Gonococcal cervicitis
Gonococcal cervicitis results after the exposure of the cervix to N. gonorrhoeae in seminal fluid during sexual intercourse. N. gonorrhoeae Infectivity is facilitated by type IV pilus-mediated twitching motility of the bacterium. Motility in the presence of seminal plasma is characterized by high velocity, low directional persistence and enhanced microcolony formation. Once pilus is attached, local inflammation results leading to purulent or mucopurulent discharge.
Nongonococcal cervicitis
C. trachomatis infection is often associated with intense lymphocytic and leukocytic inflammtory reaction in the epithelial and subepithelial areas and occasionally with follicular aggregation of lymphocyte.

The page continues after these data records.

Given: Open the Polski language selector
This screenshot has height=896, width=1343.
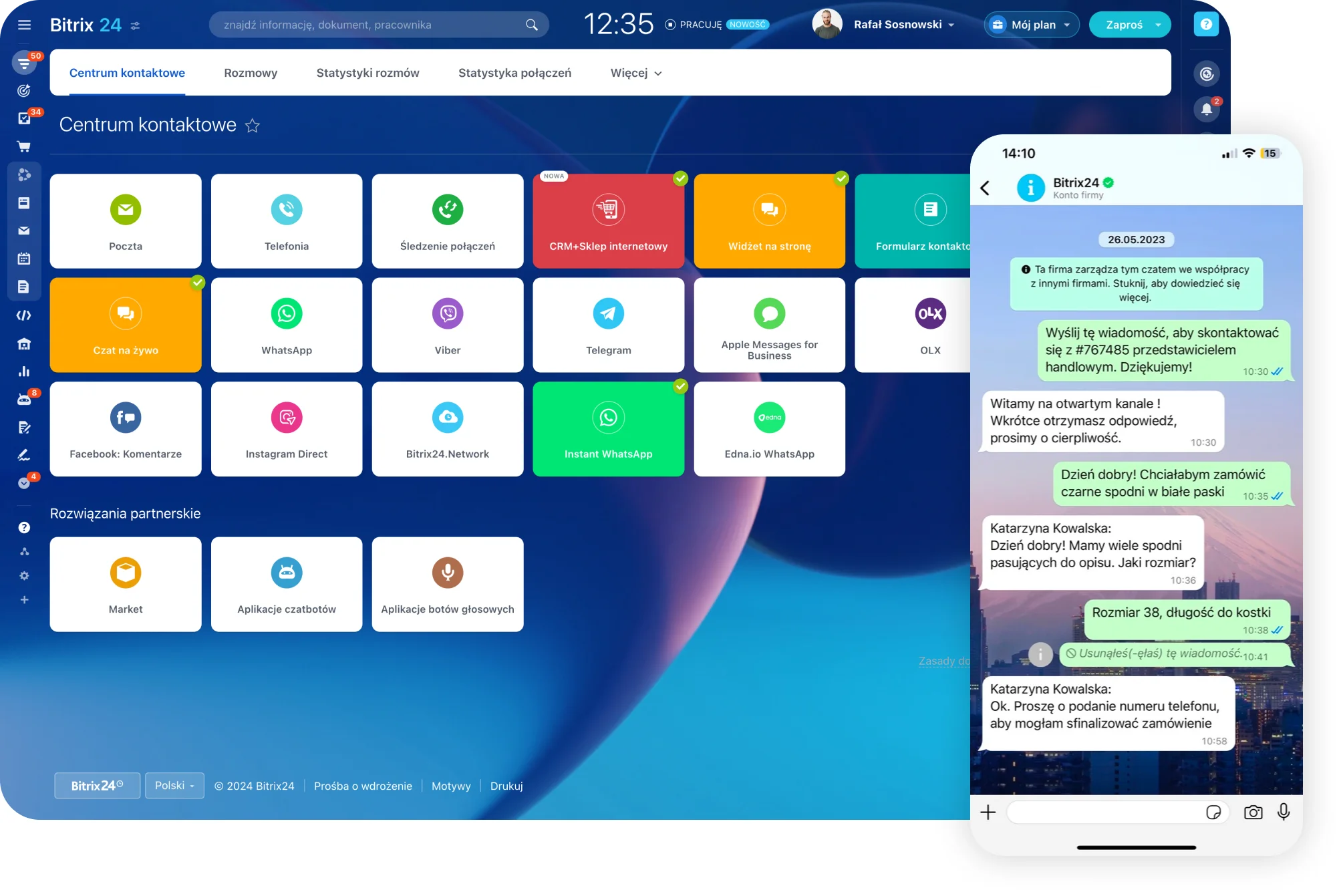Looking at the screenshot, I should click(174, 785).
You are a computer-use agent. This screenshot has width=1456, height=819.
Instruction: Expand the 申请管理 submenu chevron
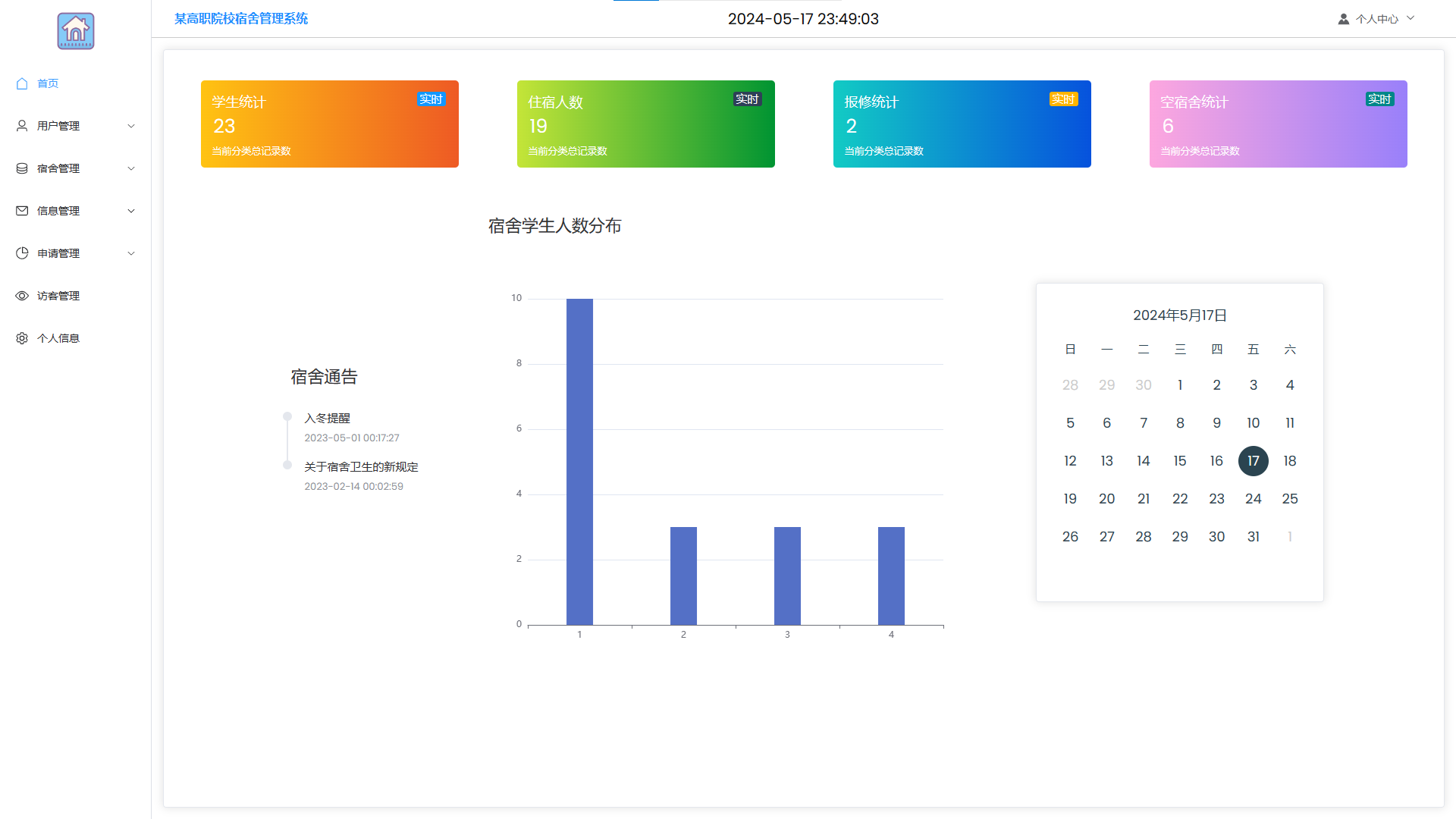click(131, 253)
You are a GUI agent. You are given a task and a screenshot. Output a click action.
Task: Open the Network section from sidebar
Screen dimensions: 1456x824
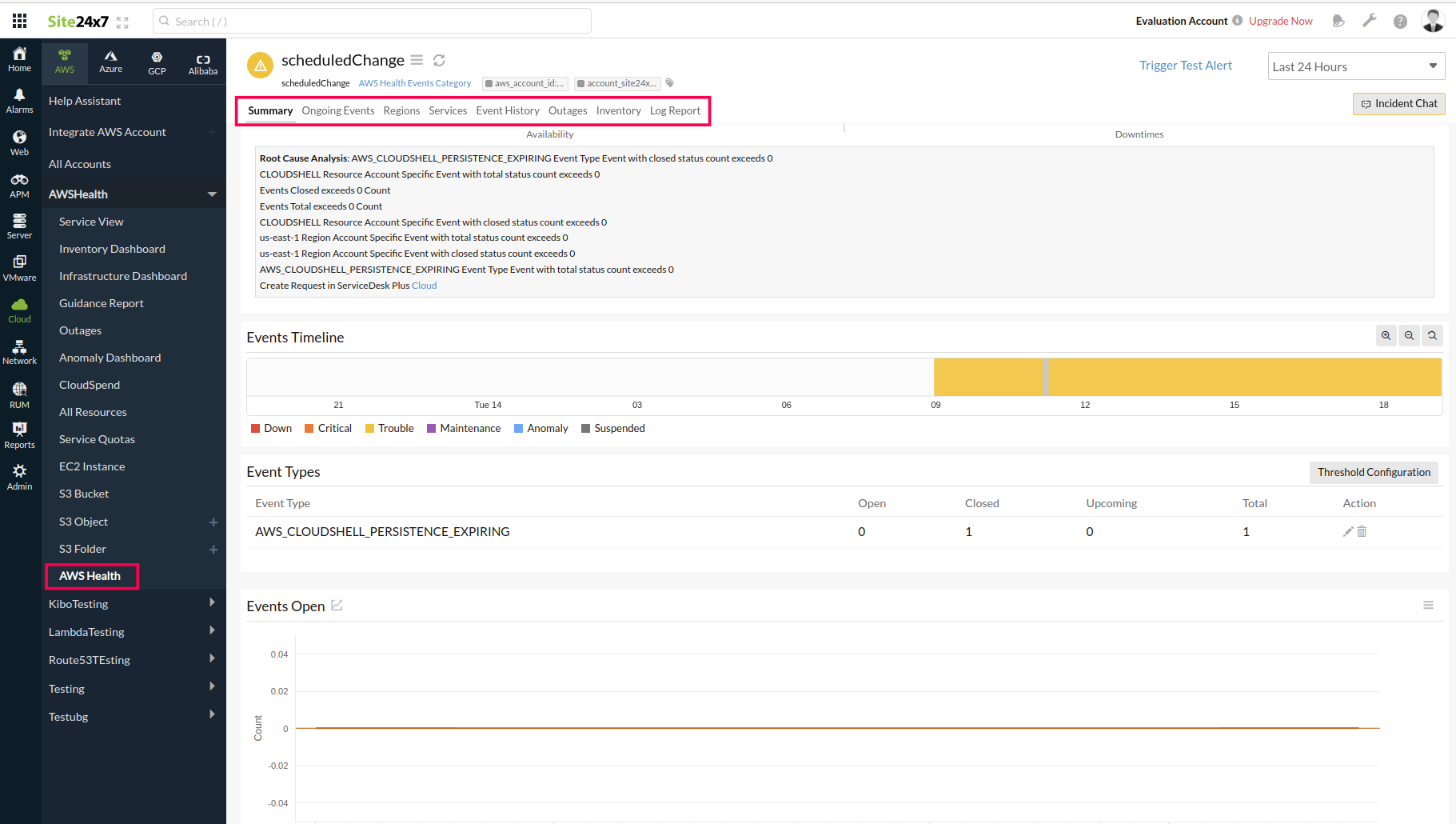coord(19,350)
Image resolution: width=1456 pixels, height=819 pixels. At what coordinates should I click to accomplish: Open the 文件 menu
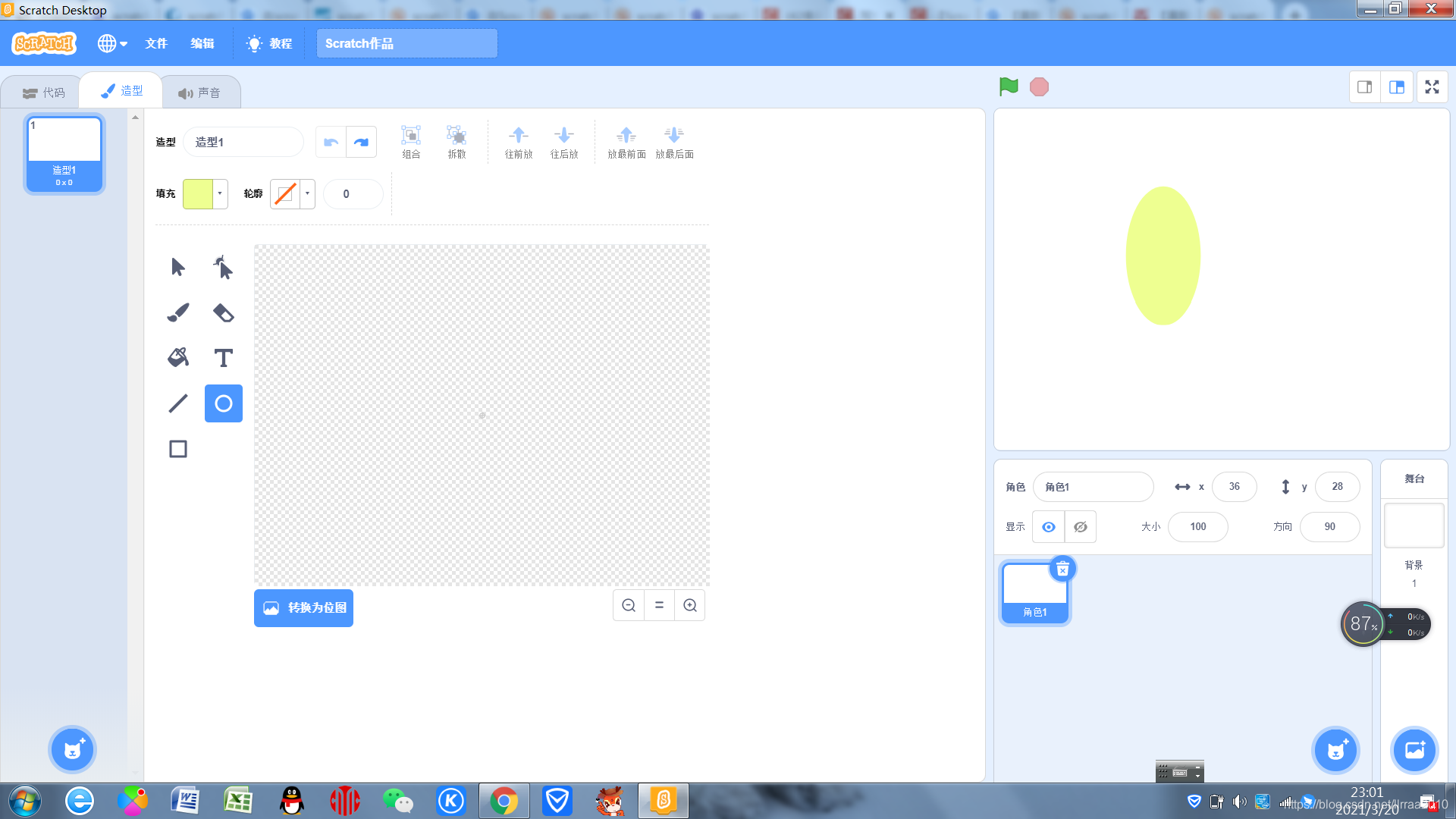[x=155, y=43]
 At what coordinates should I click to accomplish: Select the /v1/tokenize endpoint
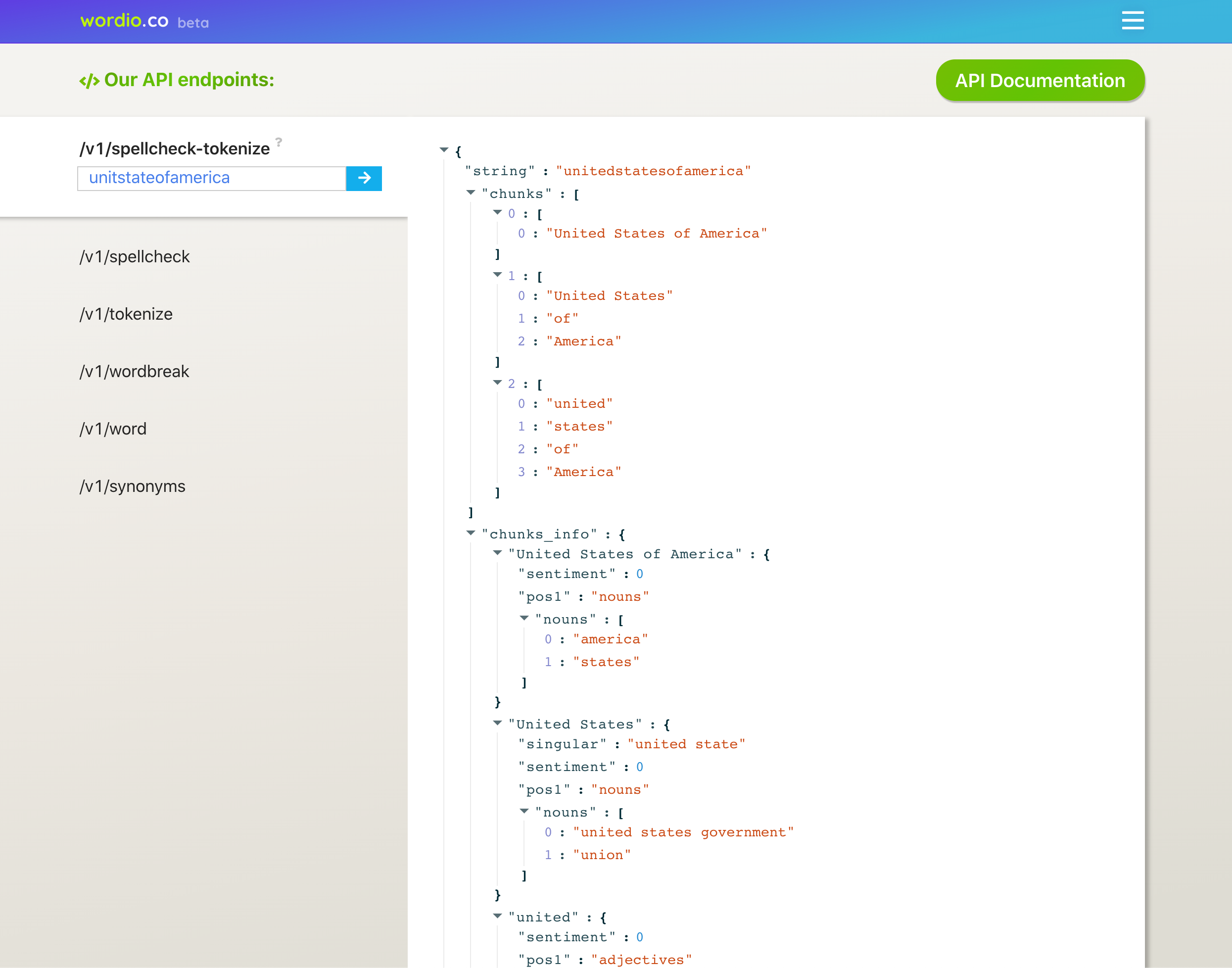(x=126, y=314)
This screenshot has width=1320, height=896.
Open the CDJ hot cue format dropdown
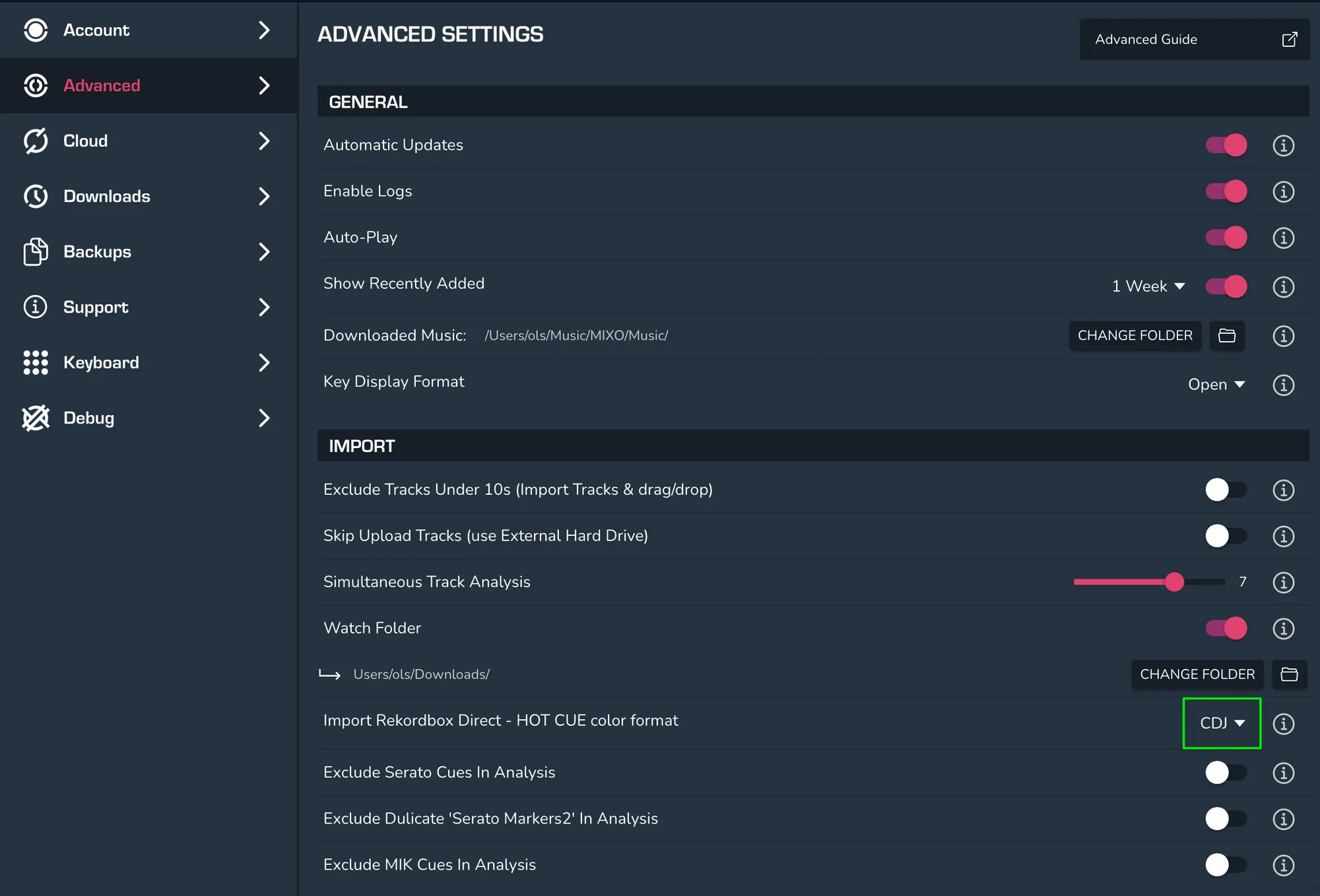(x=1222, y=723)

Also, in the chronic course of chlamydial cervicitis a low content of cytokines IL-1alpha, IL-1beta, TNF-alpha and an elevated concentration of IL-8 have been identified in the pathogenesis.[2] Herpes simplex virus 2 cervicitis leads to inflammation and ulceration of the ectocervix.
References
- ↑ 1.0 1.1 Anderson MT, Dewenter L, Maier B, Seifert HS (2014). "Seminal plasma initiates a Neisseria gonorrhoeae transmission state". MBio. 5 (2): e01004–13. doi:10.1128/mBio.01004-13. PMC 3958800. PMID 24595372.
- ↑ Dolgushin II, Kurnosenko IV, Dolgushina VF, Ugaĭ IIu, Abramovskikh OS, Gol'tsfarb VM (2004). "[Clinical and immunological aspects of cervicitis of chlamydial etiology]". Zh Mikrobiol Epidemiol Immunobiol (3): 48–52. PMID 15346950.